Things to do
#1 From the school page, quote the passage from "Students are awarded" to "a Rascal Award!" word for word.
#2 Decide whether each statement agrees with the school page: (a) the monthly awards assembly is called Rascal Rally; (b) students can see the counselor only when a parent refers them; (c) in February the counselor will teach a strategy called "Talk it Out." Answer yes or no for each, quoting the deciding words.
#3 According to the school page, who is the Care Counselor?

Supplied text
——————
Students are awarded for their behaviors during our monthly awards assembly - Rascal Rally. Each month we recognize a student from each class for representing each months focus, being the student of the month, and or receiving a teacher choice award, a Rascal Award!
MEET OUR COUNSELOR
La Rosa School is committed to student needs. Our Care Counselor, Veronica Mentar works with students’ emotional and social needs. She is dedicated to helping our young students develop a secure self-concept and positive relationships with other students and staff.
Students may request to see the counselor during the school day to help resolve issues. Students may also be referred to the counselor at the request of a parent or staff member. If a family situation may be causing difficulties at school, parents are urged to contact the teacher for an appointment.
Contact Ms. Mentar at email@example.com
For February, I will be visiting classrooms and discussing conflict resolution. I will be teaching the strategy “Talk it Out” which includes the important practice of using “I” statements. I want to provide you with ways to teach your children how to deal with conflict so you can support them at home.
——————
Extracted material

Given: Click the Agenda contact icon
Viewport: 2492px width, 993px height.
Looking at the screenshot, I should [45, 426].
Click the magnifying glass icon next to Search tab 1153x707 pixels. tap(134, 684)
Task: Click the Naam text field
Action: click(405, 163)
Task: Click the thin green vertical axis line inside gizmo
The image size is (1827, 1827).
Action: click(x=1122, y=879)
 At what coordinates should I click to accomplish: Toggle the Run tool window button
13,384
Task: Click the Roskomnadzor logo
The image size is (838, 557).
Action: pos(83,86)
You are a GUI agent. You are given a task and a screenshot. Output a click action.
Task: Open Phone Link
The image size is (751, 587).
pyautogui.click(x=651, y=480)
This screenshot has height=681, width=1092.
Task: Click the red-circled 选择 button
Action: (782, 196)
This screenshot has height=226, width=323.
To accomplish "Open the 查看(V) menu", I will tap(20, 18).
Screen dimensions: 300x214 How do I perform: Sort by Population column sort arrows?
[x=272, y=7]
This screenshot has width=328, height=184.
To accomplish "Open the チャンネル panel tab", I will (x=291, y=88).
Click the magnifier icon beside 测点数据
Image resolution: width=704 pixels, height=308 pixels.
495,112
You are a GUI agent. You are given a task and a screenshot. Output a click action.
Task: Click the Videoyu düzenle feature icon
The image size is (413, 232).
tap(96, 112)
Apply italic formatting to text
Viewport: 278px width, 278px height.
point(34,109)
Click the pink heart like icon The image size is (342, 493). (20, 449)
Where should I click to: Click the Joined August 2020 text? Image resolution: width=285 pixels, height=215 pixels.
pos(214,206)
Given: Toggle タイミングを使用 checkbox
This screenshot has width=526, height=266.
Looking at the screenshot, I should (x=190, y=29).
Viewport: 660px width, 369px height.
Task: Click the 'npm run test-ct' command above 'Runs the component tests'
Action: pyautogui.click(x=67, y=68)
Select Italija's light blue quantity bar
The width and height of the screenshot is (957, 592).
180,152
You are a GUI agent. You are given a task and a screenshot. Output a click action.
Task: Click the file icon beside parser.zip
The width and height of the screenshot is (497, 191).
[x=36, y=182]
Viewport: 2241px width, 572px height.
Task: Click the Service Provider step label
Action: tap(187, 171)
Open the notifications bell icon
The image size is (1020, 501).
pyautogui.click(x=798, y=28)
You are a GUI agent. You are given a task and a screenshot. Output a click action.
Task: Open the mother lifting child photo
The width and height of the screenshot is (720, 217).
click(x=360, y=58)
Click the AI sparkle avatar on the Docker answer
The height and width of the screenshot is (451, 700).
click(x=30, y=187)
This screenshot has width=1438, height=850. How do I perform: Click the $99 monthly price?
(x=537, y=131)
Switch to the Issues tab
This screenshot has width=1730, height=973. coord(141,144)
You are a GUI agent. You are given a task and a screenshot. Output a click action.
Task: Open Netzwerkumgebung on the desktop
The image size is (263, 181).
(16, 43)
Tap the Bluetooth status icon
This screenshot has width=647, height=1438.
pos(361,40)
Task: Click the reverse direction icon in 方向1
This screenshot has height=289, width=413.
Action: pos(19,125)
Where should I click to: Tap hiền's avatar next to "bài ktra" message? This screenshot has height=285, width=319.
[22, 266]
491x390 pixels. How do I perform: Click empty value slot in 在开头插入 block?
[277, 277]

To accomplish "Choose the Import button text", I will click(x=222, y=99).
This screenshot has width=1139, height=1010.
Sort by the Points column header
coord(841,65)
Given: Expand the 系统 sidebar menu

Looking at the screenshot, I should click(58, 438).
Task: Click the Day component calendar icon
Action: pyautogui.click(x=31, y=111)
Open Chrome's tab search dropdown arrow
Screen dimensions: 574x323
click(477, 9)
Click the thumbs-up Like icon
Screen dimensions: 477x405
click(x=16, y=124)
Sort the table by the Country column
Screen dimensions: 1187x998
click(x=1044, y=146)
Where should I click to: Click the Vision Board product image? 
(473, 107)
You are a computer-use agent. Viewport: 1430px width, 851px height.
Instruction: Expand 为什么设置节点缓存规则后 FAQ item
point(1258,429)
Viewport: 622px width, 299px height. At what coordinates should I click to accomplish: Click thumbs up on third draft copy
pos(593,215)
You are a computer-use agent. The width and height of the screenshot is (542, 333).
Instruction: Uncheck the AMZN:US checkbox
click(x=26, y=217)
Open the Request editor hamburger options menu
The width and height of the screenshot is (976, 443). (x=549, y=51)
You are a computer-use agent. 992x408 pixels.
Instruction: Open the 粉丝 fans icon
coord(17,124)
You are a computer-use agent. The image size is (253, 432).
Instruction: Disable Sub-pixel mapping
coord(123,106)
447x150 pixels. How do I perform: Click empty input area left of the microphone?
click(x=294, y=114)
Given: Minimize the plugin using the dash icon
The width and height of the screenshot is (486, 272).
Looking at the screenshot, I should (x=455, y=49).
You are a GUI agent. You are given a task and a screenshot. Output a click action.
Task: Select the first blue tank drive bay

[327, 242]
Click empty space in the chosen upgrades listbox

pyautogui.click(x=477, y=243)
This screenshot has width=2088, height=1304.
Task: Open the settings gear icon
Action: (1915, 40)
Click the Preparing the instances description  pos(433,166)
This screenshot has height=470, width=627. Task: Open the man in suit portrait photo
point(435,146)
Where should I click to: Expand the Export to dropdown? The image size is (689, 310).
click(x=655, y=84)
——————
Exercise responses
#1
Students are awarded for their behaviors during our monthly awards assembly - Rascal Rally. Each month we recognize a student from each class for representing each months focus, being the student of the month, and or receiving a teacher choice award, a Rascal Award!

#2
(a) Yes: "our monthly awards assembly - Rascal Rally"
(b) No: "Students may request to see the counselor during the school day to help resolve issues."
(c) Yes: "I will be teaching the strategy “Talk it Out”"

#3 Veronica Mentar